GithubHelp home page GithubHelp logo

panlanfeng / kernelestimator.jl Goto Github PK

View Code? Open in Web Editor NEW
27.0 4.0 6.0 666 KB

The julia package for nonparametric density estimate and regression

License: Other

Julia 100.00%
nonparametrics density-estimation nonparametric-regression kernel-density

kernelestimator.jl's Introduction

KernelEstimator

Linux: Build Status

The Julia package for nonparametric kernel density estimate and regression. This package currently includes univariate kernel density estimate, local constant regression (Nadaraya-Watson regression) and local linear regression. It can also compute the Bootstrap confidence band [4].

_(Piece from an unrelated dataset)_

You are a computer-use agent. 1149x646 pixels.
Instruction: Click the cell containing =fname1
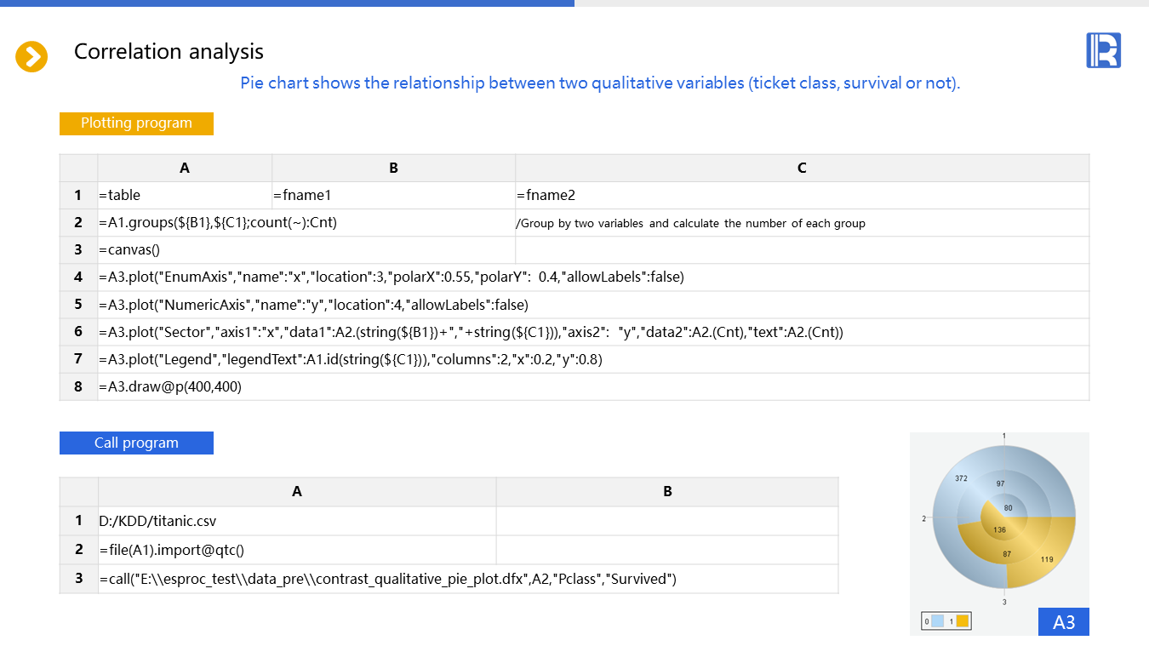[393, 196]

This package provides Gamma and Beta kernel to deal with bounded density estimation and regression. These two kernels are free of boundary bias for one side and two sides bounded data respectively, see [2, 3]. In particular, this package provide least square cross validation (LSCV) bandwidth selection functions for Gamma and Beta kernels.

Bandwidth selection is critical in kernel estimation. LSCV is always recommended. Likelihood cross validation is provided but should be avoided because of known drawbacks. For regression problem, the bandwidth of local constant regression is selected using LSCV while that for local linear regression is chosen by AIC [6].

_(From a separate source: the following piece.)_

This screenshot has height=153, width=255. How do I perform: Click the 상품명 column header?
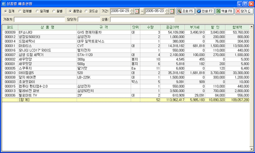47,27
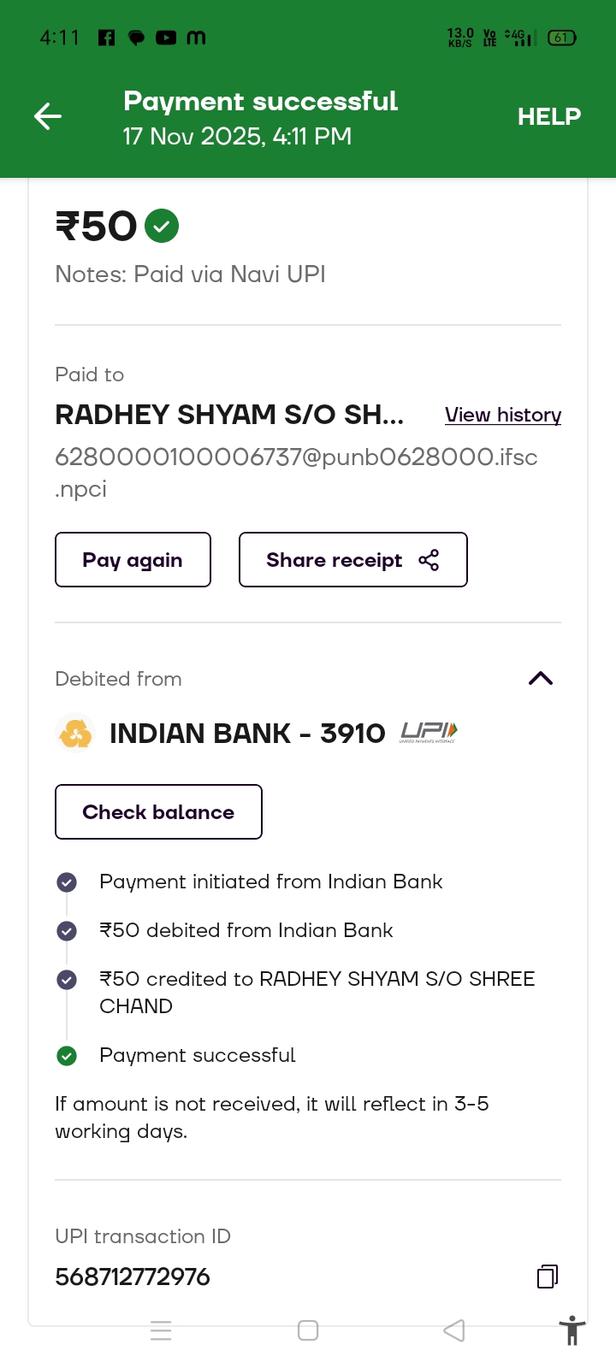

To install and use this package in Julia,

Pkg.add("KernelEstimator")
using KernelEstimator

See usage under examples/ directory.

This package calculate densities via direct approach, i.e. adding kernel functions together. To define new kernel, you need to define a new function takes the same arguments as gaussiankernel and output the kernel weights at given point. If no bandwidth selection function is provided, lscv with numeric integration will be used by default.

Functions

This package provides two major functions, kerneldensity for kernel density estimation and npr for nonparametric regression. For kernel density, you can simply use

xdata = randn(1000)
kerneldensity(xdata)

or specify some options

xeval = linspace(-3, 3, 100)
bw = bwlscv(xdata, gaussiankernel)
kerneldensity(xdata, xeval=xeval, lb=-Inf, ub=Inf, kernel=gaussiankernel,h = bw)

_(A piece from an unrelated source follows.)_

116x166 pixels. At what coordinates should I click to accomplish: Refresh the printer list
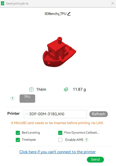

xeval specifies the position you want to evaluate the density at. Default to be the same as xdata. lb and ub means lower bound and upper bound of the data. If you specify either of them to be some finite value, user choice of kernel function will be suppressed and gammakernel will be used with a warning. If you specify both, betakernel is used with a warning if user's choice is different.

For kernel regression, you can use

x = rand(Beta(4,2), 500) * 10
y=2 .* x.^2 + x .* rand(Normal(0, 5), 500)
npr(x, y)

or change the default by

npr(x, y, xeval=x, reg=locallinear, kernel=betakernel,lb=0.0, ub=10.0)

reg specifies the order of local polynomial regression. You can choose localconstant, local constant regression or locallinear, local linear regression. locallinear has better theoretical properties in prediction y and is used by default but is more computing intensive.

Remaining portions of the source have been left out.